No es posible entender el siglo XX en EEUU sin asomarse lo que supo ver el fotógrafo Robert Frank, uno de los fotoperiodistas más relevantes de los últimos 70 años. Sin Frank no sabríamos bien qué es América. Exactamente sin uno de sus trabajos más hondos, alumbradores y poderosos: The Americans, una aventura gráfica, humana, plástica, crítica, espiritual y salvaje que le llevó dos años de viajes por EEUU y en la que generó un fondo de 28.000 imágenes. Era 1955 cuando comenzó la expedición y fue el momento en que asumió sus propias credenciales distanciándose de la eléctrica zona de influencia de su maestro, Walker Evans.
El ánimo de Frank iba penduleando entre el entusiasmo sobre el nacimiento de la cultura Beat y underground (fue, probablemente, quien mejor documento la experiencia Beat fascinado por el activismo del poeta Allen Ginsberg) y cada vez más crítico con la realidad de esa otra América que no salía en las revistas del colorín. De ahí nace una estética propia que alcanza cumbre en The Americans, un país que fuera del neón y la lentejuela tiene vastas extensiones tristes y solitarias, donde la vida nunca es de color. El blanco y negro se convirtió en otra de las señas de identidad de su mirada fría, descarnada y desacralizadora.
“Blanco y negro son los colores de la fotografía. Para mí simbolizan las alternativas de esperanza y la desesperación a la que la humanidad está por siempre sujeta”, decía. Robert Frank no fue nunca un fotógrafo amable. Para qué, si el mundo que le interesaba no lo era. Retratar también es denunciar. Y por qué no, a partir de ese punto de salida se llega también a ofrecer un nuevo quicio de la historia del arte americano. Frank disparaba desde ese recodo personalísimo que no ocultaba ni el hastío ni la violencia. Espacios que lo convirtieron en un tipo incómodo. “Mis fotos no están planeadas ni compuestas por adelantado, y no anticipo que el espectador comparta mi punto de vista. Sin embargo, siento si mi foto deja una imagen en su mente, algo se ha logrado”.

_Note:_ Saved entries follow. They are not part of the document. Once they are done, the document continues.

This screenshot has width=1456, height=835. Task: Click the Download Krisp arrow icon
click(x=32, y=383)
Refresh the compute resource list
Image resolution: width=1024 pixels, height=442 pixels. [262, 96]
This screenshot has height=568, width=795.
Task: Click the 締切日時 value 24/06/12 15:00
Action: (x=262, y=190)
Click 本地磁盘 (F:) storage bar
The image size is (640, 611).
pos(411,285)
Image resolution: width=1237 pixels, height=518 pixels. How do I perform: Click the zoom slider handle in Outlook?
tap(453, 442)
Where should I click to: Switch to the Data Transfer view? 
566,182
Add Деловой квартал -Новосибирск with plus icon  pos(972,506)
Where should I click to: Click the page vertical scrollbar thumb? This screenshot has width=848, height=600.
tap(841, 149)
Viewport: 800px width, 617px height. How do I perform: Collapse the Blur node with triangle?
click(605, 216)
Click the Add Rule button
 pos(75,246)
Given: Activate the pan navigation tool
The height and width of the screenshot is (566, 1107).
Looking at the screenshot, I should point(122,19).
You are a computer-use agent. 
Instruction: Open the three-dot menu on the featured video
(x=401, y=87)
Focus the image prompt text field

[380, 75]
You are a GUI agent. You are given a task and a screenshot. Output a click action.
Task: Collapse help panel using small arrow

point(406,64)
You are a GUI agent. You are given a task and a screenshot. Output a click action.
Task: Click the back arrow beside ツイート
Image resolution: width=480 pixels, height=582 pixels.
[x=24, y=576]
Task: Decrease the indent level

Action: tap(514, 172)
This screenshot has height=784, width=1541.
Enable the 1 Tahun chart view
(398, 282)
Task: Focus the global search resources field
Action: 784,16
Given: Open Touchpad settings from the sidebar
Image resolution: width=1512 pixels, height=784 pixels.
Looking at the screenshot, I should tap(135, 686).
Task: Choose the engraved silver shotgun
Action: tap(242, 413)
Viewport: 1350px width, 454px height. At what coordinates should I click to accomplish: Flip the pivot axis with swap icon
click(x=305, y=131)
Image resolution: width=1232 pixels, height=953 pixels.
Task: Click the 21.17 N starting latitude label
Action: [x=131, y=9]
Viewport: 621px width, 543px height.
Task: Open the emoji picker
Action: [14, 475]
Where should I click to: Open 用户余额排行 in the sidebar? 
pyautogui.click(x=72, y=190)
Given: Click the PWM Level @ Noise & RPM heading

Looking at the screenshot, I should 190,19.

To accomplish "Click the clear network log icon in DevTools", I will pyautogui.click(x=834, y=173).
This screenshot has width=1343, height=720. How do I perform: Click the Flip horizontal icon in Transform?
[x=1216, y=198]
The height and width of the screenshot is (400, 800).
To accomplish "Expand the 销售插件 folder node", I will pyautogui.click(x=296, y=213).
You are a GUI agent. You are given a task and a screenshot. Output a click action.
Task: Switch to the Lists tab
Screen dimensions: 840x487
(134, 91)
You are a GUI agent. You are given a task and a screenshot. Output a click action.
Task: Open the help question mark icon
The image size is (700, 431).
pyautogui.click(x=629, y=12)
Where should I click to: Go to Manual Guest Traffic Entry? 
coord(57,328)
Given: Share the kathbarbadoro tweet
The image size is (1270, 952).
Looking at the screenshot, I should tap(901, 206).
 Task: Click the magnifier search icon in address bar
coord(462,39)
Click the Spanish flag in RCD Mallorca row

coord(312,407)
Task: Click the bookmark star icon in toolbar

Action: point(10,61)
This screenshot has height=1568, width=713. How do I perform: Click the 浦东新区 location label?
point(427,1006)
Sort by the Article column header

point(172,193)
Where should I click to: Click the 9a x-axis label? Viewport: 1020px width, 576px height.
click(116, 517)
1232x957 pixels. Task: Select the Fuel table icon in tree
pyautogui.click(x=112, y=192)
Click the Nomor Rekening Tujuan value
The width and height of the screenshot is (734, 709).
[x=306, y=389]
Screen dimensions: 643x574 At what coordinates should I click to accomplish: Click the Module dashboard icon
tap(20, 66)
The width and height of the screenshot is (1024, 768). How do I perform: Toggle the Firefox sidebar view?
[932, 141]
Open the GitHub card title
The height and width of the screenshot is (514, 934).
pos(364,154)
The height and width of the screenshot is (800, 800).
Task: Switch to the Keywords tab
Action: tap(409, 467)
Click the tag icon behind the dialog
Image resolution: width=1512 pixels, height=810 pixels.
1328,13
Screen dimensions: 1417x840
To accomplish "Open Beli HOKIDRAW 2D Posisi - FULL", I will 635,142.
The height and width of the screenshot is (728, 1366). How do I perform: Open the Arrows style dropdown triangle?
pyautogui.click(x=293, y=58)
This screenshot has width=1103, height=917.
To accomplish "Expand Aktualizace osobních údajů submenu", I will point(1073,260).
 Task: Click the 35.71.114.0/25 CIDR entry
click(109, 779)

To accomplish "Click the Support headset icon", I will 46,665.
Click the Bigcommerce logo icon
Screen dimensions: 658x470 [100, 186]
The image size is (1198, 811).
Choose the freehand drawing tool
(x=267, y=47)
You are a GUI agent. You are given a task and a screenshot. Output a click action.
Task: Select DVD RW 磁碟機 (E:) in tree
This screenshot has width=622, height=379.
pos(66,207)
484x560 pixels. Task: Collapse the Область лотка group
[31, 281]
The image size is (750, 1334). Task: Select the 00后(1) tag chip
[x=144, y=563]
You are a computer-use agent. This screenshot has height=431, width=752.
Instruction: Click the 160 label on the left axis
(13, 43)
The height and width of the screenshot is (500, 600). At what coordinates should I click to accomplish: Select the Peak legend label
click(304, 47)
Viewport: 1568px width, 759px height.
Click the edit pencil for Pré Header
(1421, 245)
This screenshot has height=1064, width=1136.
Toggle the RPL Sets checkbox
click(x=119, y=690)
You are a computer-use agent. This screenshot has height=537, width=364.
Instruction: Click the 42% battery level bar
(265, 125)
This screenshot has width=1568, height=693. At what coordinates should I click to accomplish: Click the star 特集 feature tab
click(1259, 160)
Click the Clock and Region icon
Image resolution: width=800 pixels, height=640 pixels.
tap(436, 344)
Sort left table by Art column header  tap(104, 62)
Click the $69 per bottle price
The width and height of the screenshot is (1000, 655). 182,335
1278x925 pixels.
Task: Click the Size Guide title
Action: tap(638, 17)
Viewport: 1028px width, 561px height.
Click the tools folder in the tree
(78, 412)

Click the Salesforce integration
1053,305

El cine tampoco le fue ajeno. En 1972 armó un excelente documental sobre los Rolling Stones, Cocksucker Blues, que recoge el lado más impetuoso de la banda en aquel año 72 en que sus giras alcanzaban temperatura de aquelarre, con el sexo, el alcohol y la droga como patrimonio. Aquello no gustó a los Stones, que demandaron a Frank y lograron que un juez impusiera el ‘castigo’ de restringir las proyecciones de la cinta a cinco veces al año y siempre en presencia de Frank.
En 1974 recibió el zarpado de la muerte de su hija Andrea en un accidente aéreo en Guatemala. Por entonces, el fotógrafo de origen suizo ya vivía en Canadá con su segunda mujer. La leyenda había hecho nido en él, pero el daño continuó cebándose en su biografía.